Additional benefits of the network would include the option of a significant boost for mobile telephony in regional areas.  Femtocells currently offered by telcos worldwide including Optus in Australia are mini mobile phone cells that currently cost $200 and are located at your house or business and carry your mobile calls via the NBN (today they are mostly used in city blackspots on slower ADSL networks) while you are at home.  These femtocells could be rolled out as standard at all remote and regional premises.  This would then free up and significantly increase the performance and coverage of existing mobile network base stations that would be more available to serve mobile users that are on the road or at the shops, rather than doing what they do today allocating most of their resources to serve customers who are at home.

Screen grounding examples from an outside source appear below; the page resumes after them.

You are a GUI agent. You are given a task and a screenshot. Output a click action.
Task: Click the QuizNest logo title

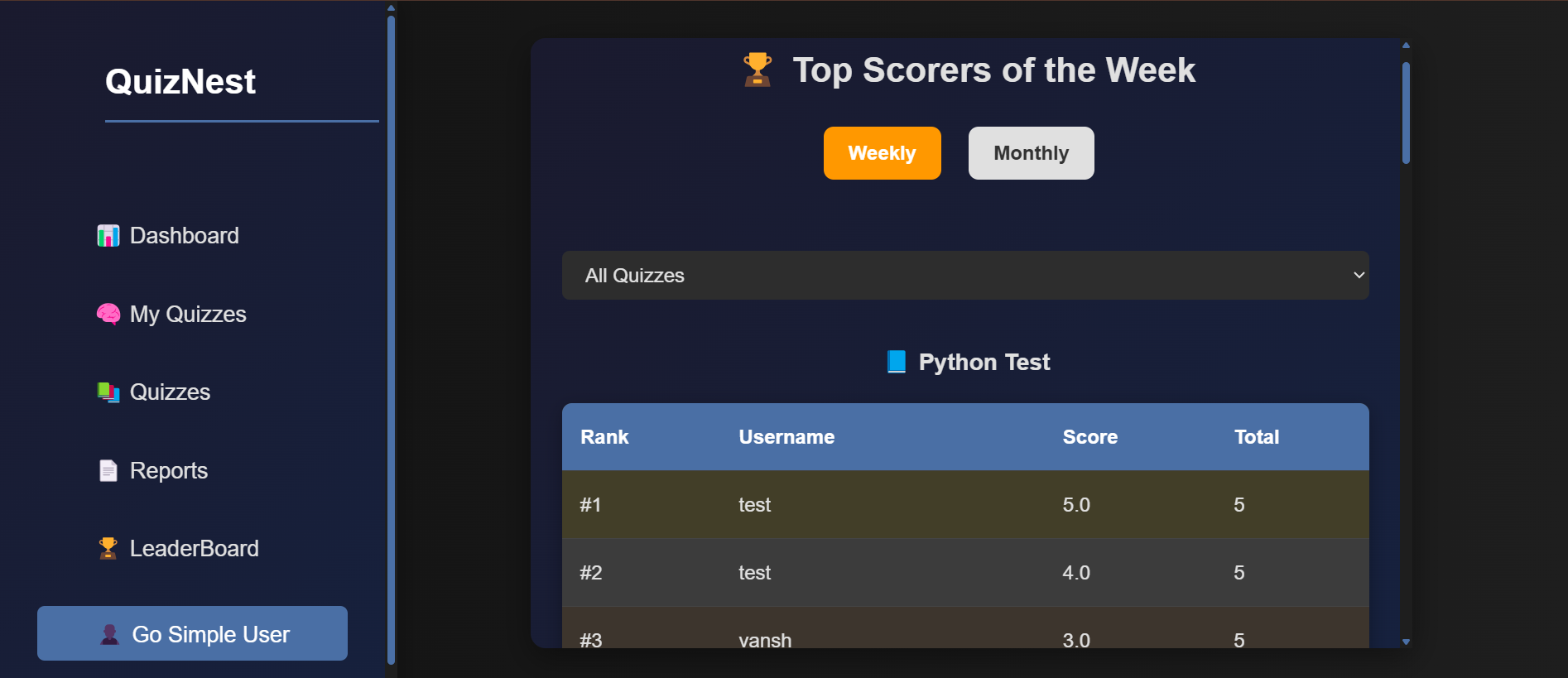point(180,82)
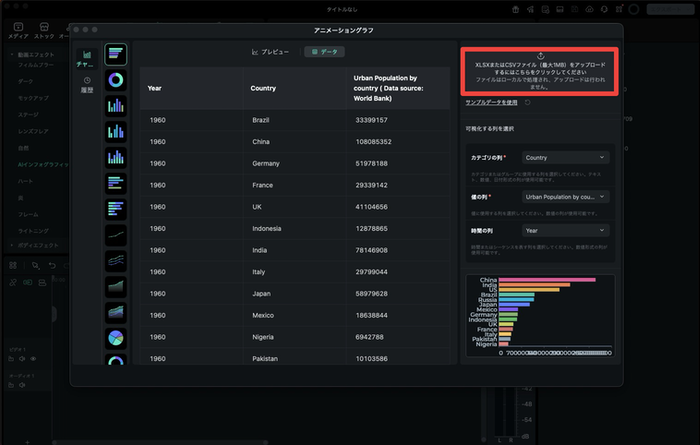700x445 pixels.
Task: Pick the line chart type
Action: pos(116,235)
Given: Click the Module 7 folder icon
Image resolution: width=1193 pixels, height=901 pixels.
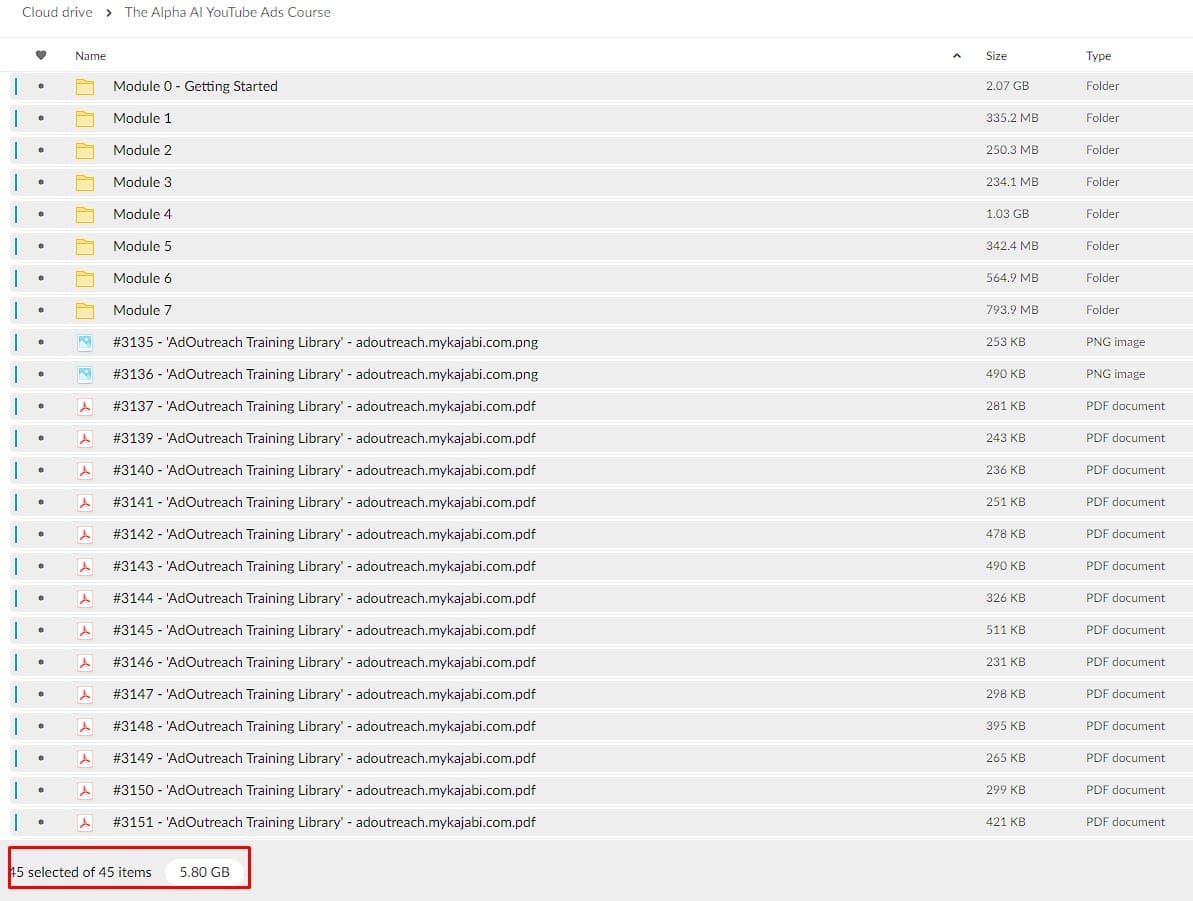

Reducing the load on rural mobile networks, hence making them perform better would be an immense benefit that would alone easily justify the an Australia wide NBN rollout 
Although it will require some financial help upfront for the capital build their would be significant savings on operations and maintenance and the new network could be integrated with the power network (perhaps even strung on power lines as there is no problems with electrical interference with glass fibres) to offer improved monitoring and control  (less blackouts) at the same time as delivering world leading broadband to all of Australia.

Let's not let history repeat itself in a bad way.

It will take country people, farmers and people in towns that are being bypassed by NBN fibre to get government support to make this a reality.  Regional Australia did well out of Rob Oakshott and Tony Windsor holding the balance of power under the Gillard Government, this meant that regional areas have been some of the first to get the NBN and the fixed wireless and satellite solutions have been priortised for Australian's in remote and regional Australia.  It is a good time now to start working with your local politicians of all political persuasions to find and support the champions who will put the case for the Federal government to take the lead on wiring up the rest of Australia for NBN fibre direct to all houses, farms and rural businesses.

In the past a significant number of people opposed rural electrification and the introduction of the telephone, this time you don't want to be on the wrong side of history or worse actively opposed or failing to support bringing Fibre to the country, depriving yourself and your kids of what's fair and levels the playing field for access to knowledge opportunities and services now and in the future.

Come on Australia, let's get a wiggle on, lets get connected with fibre to all our homes!


Matthew Wright is the Executive Director of  energy security think-tank Zero Emissions.

Zero Emissions supports the NBN which will significantly reduce energy needed to run the nations telecommunications networks making a switch to 100% renewable energy in the future more affordable and efficient.